-- Your goal --
Nothing in the records should be altered; retype them all exactly.

-- Data to examine --
------------------------------------------------
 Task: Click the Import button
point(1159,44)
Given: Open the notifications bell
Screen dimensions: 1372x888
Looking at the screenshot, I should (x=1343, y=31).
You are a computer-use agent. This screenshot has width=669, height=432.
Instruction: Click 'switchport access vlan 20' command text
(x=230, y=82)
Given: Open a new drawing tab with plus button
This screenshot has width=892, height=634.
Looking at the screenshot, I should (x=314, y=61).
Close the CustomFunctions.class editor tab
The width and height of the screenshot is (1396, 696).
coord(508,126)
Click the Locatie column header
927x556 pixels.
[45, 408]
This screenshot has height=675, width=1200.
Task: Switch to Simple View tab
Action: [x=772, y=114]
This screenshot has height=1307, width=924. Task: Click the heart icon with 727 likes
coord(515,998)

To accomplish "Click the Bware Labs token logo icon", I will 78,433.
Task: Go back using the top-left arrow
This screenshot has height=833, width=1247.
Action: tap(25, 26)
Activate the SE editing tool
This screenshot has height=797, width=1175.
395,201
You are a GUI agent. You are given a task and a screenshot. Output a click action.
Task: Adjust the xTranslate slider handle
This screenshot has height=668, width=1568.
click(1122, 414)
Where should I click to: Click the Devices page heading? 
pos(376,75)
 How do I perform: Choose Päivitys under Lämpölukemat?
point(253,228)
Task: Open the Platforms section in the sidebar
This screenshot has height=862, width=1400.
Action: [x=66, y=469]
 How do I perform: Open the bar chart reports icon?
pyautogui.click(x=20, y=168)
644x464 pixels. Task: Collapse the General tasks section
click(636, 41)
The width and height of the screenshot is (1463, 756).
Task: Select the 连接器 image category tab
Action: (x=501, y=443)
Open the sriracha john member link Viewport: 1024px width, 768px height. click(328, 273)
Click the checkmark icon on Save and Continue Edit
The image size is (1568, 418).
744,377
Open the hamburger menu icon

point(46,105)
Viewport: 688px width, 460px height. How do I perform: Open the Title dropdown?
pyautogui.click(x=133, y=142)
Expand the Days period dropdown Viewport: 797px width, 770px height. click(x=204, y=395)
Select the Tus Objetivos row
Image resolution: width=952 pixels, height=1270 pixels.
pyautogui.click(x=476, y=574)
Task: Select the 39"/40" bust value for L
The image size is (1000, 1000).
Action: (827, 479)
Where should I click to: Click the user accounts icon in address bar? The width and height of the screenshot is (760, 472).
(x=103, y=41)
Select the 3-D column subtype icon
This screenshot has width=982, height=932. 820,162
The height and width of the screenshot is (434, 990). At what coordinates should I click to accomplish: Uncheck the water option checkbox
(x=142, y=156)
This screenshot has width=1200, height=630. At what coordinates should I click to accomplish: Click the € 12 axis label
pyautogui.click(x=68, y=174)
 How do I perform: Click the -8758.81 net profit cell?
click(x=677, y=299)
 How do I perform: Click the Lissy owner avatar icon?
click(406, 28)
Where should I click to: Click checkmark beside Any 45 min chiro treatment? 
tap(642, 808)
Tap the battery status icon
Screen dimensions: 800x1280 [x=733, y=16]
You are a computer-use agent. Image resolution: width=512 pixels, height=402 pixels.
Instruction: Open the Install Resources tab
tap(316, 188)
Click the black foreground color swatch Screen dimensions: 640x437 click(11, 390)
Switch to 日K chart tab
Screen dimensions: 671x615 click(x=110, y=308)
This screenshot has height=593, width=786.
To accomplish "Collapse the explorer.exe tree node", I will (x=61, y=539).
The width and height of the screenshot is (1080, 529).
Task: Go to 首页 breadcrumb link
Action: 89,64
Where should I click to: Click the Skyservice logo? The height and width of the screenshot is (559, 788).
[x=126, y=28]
------------------------------------------------
-- Reply --
 Task: Click the Import button
point(1159,44)
Given: Open the notifications bell
Screen dimensions: 1372x888
Looking at the screenshot, I should (x=1343, y=31).
You are a computer-use agent. This screenshot has width=669, height=432.
Instruction: Click 'switchport access vlan 20' command text
(x=230, y=82)
Given: Open a new drawing tab with plus button
This screenshot has width=892, height=634.
Looking at the screenshot, I should (x=314, y=61).
Close the CustomFunctions.class editor tab
The width and height of the screenshot is (1396, 696).
coord(508,126)
Click the Locatie column header
927x556 pixels.
[45, 408]
This screenshot has height=675, width=1200.
Task: Switch to Simple View tab
Action: [x=772, y=114]
This screenshot has height=1307, width=924. Task: Click the heart icon with 727 likes
coord(515,998)

To accomplish "Click the Bware Labs token logo icon", I will 78,433.
Task: Go back using the top-left arrow
This screenshot has height=833, width=1247.
Action: tap(25, 26)
Activate the SE editing tool
This screenshot has height=797, width=1175.
395,201
You are a GUI agent. You are given a task and a screenshot. Output a click action.
Task: Adjust the xTranslate slider handle
This screenshot has height=668, width=1568.
click(1122, 414)
Where should I click to: Click the Devices page heading? 
pos(376,75)
 How do I perform: Choose Päivitys under Lämpölukemat?
point(253,228)
Task: Open the Platforms section in the sidebar
This screenshot has height=862, width=1400.
Action: [x=66, y=469]
 How do I perform: Open the bar chart reports icon?
pyautogui.click(x=20, y=168)
644x464 pixels. Task: Collapse the General tasks section
click(636, 41)
The width and height of the screenshot is (1463, 756).
Task: Select the 连接器 image category tab
Action: (x=501, y=443)
Open the sriracha john member link Viewport: 1024px width, 768px height. click(328, 273)
Click the checkmark icon on Save and Continue Edit
The image size is (1568, 418).
744,377
Open the hamburger menu icon

point(46,105)
Viewport: 688px width, 460px height. How do I perform: Open the Title dropdown?
pyautogui.click(x=133, y=142)
Expand the Days period dropdown Viewport: 797px width, 770px height. click(x=204, y=395)
Select the Tus Objetivos row
Image resolution: width=952 pixels, height=1270 pixels.
pyautogui.click(x=476, y=574)
Task: Select the 39"/40" bust value for L
The image size is (1000, 1000).
Action: (827, 479)
Where should I click to: Click the user accounts icon in address bar? The width and height of the screenshot is (760, 472).
(x=103, y=41)
Select the 3-D column subtype icon
This screenshot has width=982, height=932. 820,162
The height and width of the screenshot is (434, 990). At what coordinates should I click to accomplish: Uncheck the water option checkbox
(x=142, y=156)
This screenshot has width=1200, height=630. At what coordinates should I click to accomplish: Click the € 12 axis label
pyautogui.click(x=68, y=174)
 How do I perform: Click the -8758.81 net profit cell?
click(x=677, y=299)
 How do I perform: Click the Lissy owner avatar icon?
click(406, 28)
Where should I click to: Click checkmark beside Any 45 min chiro treatment? 
tap(642, 808)
Tap the battery status icon
Screen dimensions: 800x1280 [x=733, y=16]
You are a computer-use agent. Image resolution: width=512 pixels, height=402 pixels.
Instruction: Open the Install Resources tab
tap(316, 188)
Click the black foreground color swatch Screen dimensions: 640x437 click(11, 390)
Switch to 日K chart tab
Screen dimensions: 671x615 click(x=110, y=308)
This screenshot has height=593, width=786.
To accomplish "Collapse the explorer.exe tree node", I will (x=61, y=539).
The width and height of the screenshot is (1080, 529).
Task: Go to 首页 breadcrumb link
Action: 89,64
Where should I click to: Click the Skyservice logo? The height and width of the screenshot is (559, 788).
[x=126, y=28]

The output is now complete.